Stock-Markets / Stock Markets 2010 Aug 26, 2010 - 08:18 AM GMT

By: Mark_McMillan

Stock-Markets

Best Financial Markets Analysis ArticleEuropean markets and Asian markets slide but bulls buy after gap down open...

Recommendation: Take no action.


Daily Trend Indications:

- Positions indicated as Green are Long positions and those indicated as Red are short positions.

- The State of the Market is used to determine how you should trade. A trending market can ignore support and resistance levels and maintain its direction longer than most traders think it will.

- The BIAS is used to determine how aggressive or defensive you should be with a position. If the BIAS is Bullish but the market is in a Trading state, you might enter a short trade to take advantage of a reversal off of resistance. The BIAS tells you to exit that trade on "weaker" signals than you might otherwise trade on as the market is predisposed to move in the direction of BIAS.

- At Risk is generally neutral represented by "-". When it is "Bullish" or "Bearish" it warns of a potential change in the BIAS.

- The Moving Averages are noted as they are important signposts used by the Chartists community in determining the relative health of the markets.
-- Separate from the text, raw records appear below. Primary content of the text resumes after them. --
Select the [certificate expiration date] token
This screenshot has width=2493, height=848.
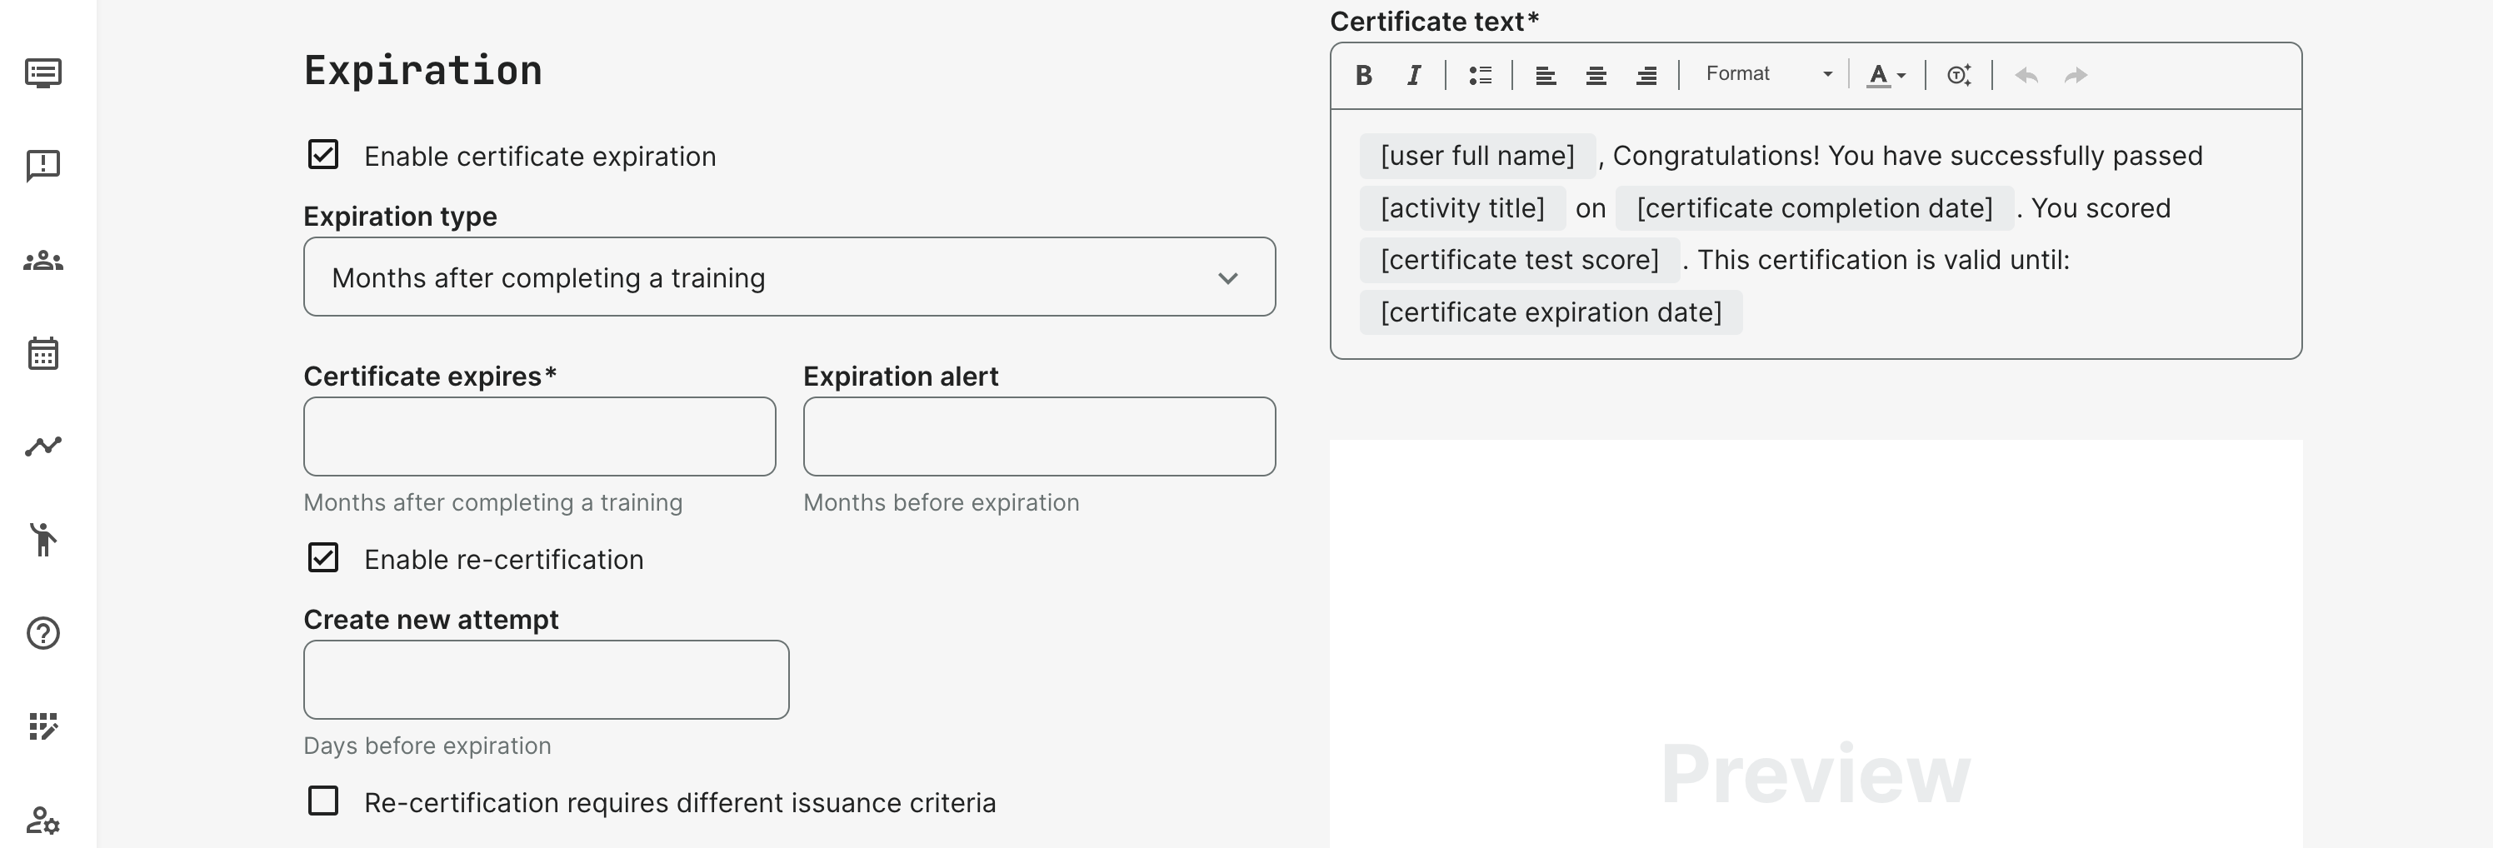coord(1550,313)
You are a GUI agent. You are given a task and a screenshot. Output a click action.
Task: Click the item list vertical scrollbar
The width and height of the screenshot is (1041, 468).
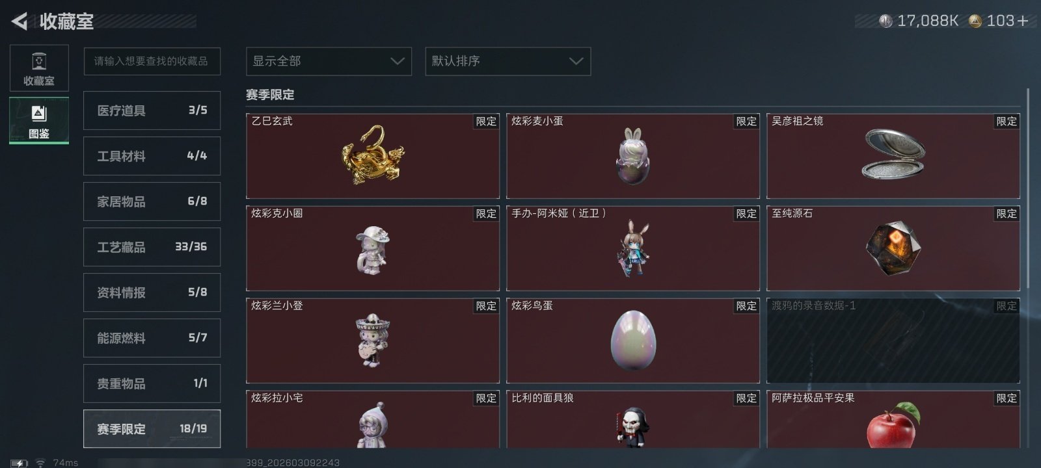point(1029,189)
Current ETF positions are: In Cash.

Daily Trading Action

The major index ETFs opened lower and moved lower for the first half hour. After a dismal economic report was released at 10:00am EDT, the markets dropped immediately lower but then within the first minute had already bottomed and started working their way higher. This is a classic oversold bounce and traders were just waiting to take things in the opposite direction. They continued higher through most of the morning, pulled back slightly into the noon hour and traded sideways until they broke out higher again around 1:30pm. They continued moving higher through the afternoon but some selling pressure appeared in the final fifteen minutes to force a close below important resistance levels. The Russell-2000 (IWM 60.53 +0.90) lead the charge higher gaining one and one half percent on the day. The Semiconductor Index (SOX 321.50 +3.09) moved most of one percent higher on the day. The Bank Index (KBE 21.56 -0.11) continued lower but the Regional Bank Index (KRE 21.37 +0.05) edged higher. All equity indexes are in downtrend states with all equity indexes showing a BEARISH BIAS except for the Dow which is neutral. The 20+ Yr Bonds (TLT 107.41 -0.35) gave back a little after trading to new intraday highs. NYSE volume continued as average with 1.114B shares traded. NASDAQ share volume was average with 2.017B shares traded.

There were three economic reports of interest released:

  • Durable Goods Orders (Jul) rose 0.3% versus an expected +3.0% rise
  • Durable Orders excluding Transportation (Jul) dropped -3.8% versus an expected +0.5%
  • New Home Sales (Jul) came in at 276K versus an expected 334K

The first two reports were released an hour before the open while the latter was released at 10:00am EDT.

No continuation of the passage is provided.